Can Swyft Move the Urban Mobility Needle?
Gondolas aren't open streets. But they're still a gamechanger.
If I asked every subscriber of this newsletter to submit a list of the four or five things that would make up their ideal urbanist city, I’d likely get several hundred lists featuring the same few things: open streets, bike lanes, mixed-use zoning, etc.
That’s because we all have a shared general concept of what peak city-building looks like.
But due to political realities and other roadblocks, that’s often not possible. This leaves us with a choice: We either build around the roadblocks, or we join John Mayer and wait on the world to change.
Swyft Cities has taken the former approach. The mobility startup was the winner of the 2022 TechCrunch: Mobility pitch contest, and promises better mobility outcomes through a series of modular, autonomous gondola cars suspended above street level.
The solution was created by former Google team members, built for corporate campuses and other environments (universities, airports, etc.) where traveling even short distances can be difficult for one reason or another. But this mindset and approach is also what gives the technology such potential to grow.

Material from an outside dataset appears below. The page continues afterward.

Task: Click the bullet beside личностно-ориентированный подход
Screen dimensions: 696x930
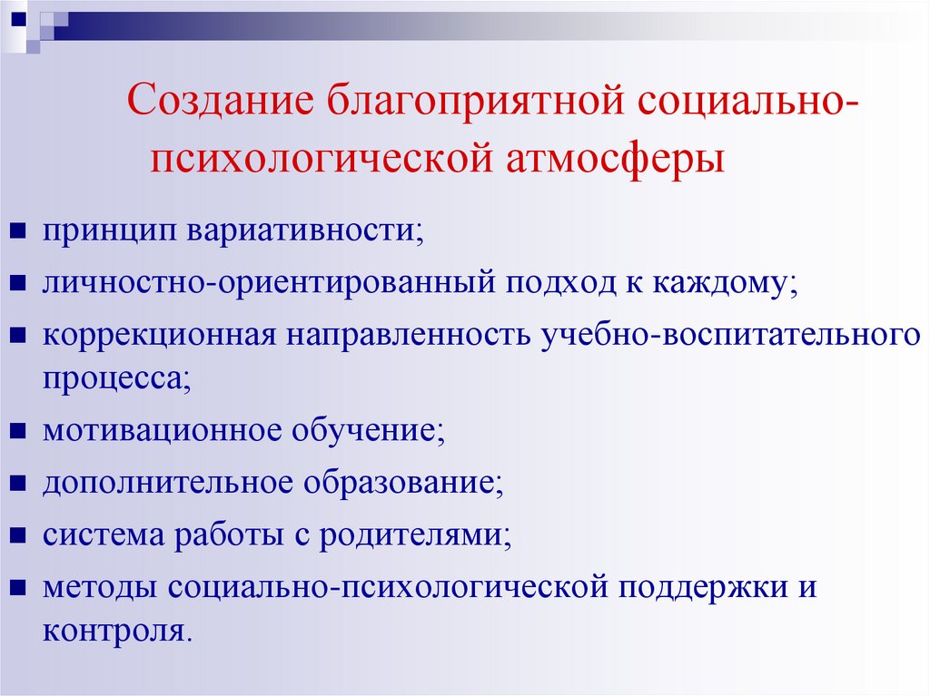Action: tap(16, 284)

In 2021, more than half of all car trips were less than three miles, and 60 percent of all trips were under five miles. While gondolas alone won’t eliminate the majority of those trips, they provide a critical alternative particularly as municipalities and organizations across the country battle bus driver shortages.
In much of the United States, the road to undo the damage of the last 50 years is a long one. It will require a transitional urbanism approach that seeks to make due with the present state of so many poorly-built places while we do the slow work of making change. Targets and values shouldn’t change when you’re cleaning up or responding to a disaster, but the tactics and tools are often different than when you’re building from scratch.
Swyft’s modular and flexible approach make me particularly bullish on its ability to be a critical tool in this transitionary period, if not a permanent fixture in a multimodal future. And that’s why they’re one of the companies I’m most excited to watch in 2023.